Let’s start from the top of the test here. The before block uses Bourne to stub out the two class level methods on other models in the application, so we can assert they were called later. We then hook up two let! blocks for two projects, which we will use later. let! as opposed to let in RSpec will force those blocks to be evaluated for each test run instead of being lazy evaluated when they are referenced. Finally, since we’re going to freeze time for each test, we have to return to the system time in the after block.

Our two tests verify our daily and hourly scenarios. The first freezes time at midnight, which may not be exactly when Heroku runs our cron job, but all we care about is that the daily task runs only once.
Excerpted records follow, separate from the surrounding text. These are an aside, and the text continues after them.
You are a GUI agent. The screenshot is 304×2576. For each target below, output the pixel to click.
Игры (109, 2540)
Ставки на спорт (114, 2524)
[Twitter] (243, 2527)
The hourly test freezes time at 1:00AM and checks that only the hourly task gets run, and not the daily.

I could have gone a little more gung-ho on this test, perhaps running through an entire 24 hours and making sure the daily task was only called once, but this was good enough.

The implementation

Here’s what I ended up with in my Cron model:

class Cron
  def self.run
    now = Time.now

    Project.find_each do |project|
      Archive.store(project, now, now - 1.hour)
    end

    if now.hour == 0
      Account.activate
    end
  end
end

The implementation ended up to be pretty simple: grab the time, archive always (since the task is run hourly), and if it’s run in the 12:00AM hour, activate accounts.

Pushing this code down into a model makes more sense now…too much code that deals with models and not test data or factories in a Rake task always smells a bit funky to me. It’s also much easier to refactor the code now that we’re in a real model and we have a testing feedback loop in place. For instance, the Project.find_each loop could easily be extracted into the Project class.

Hacking your time zone

During this process I learned of a UNIX trick that can help with testing this locally: the TZ flag. The appropriately named UNIX Power Tools puts it best:

The TZ environment variable is a little obscure, but it can be very useful. It tells UNIX what time zone you’re in.

Most of the time scripts will get this from your environment, but you can override it. Here’s a simple way to test this:

% TZ=UTC+5 ruby -e "puts Time.now"
2011-07-05 11:30:48 -0500

% TZ=UTC-8 ruby -e "puts Time.now"
2011-07-06 00:30:42 +0800

% TZ=UTC ruby -e "puts Time.now" 
2011-07-05 16:30:53 +0000

So basically, if you want to force it to be midnight when running a test or from a small script, you can use this environment variable to add/subtract time from your current time zone.

Less of a pain

Testing cron is now actually feasible, and now you can be assured your task will work without waiting an entire hour or day to find out. Which of course, means you can ship it faster!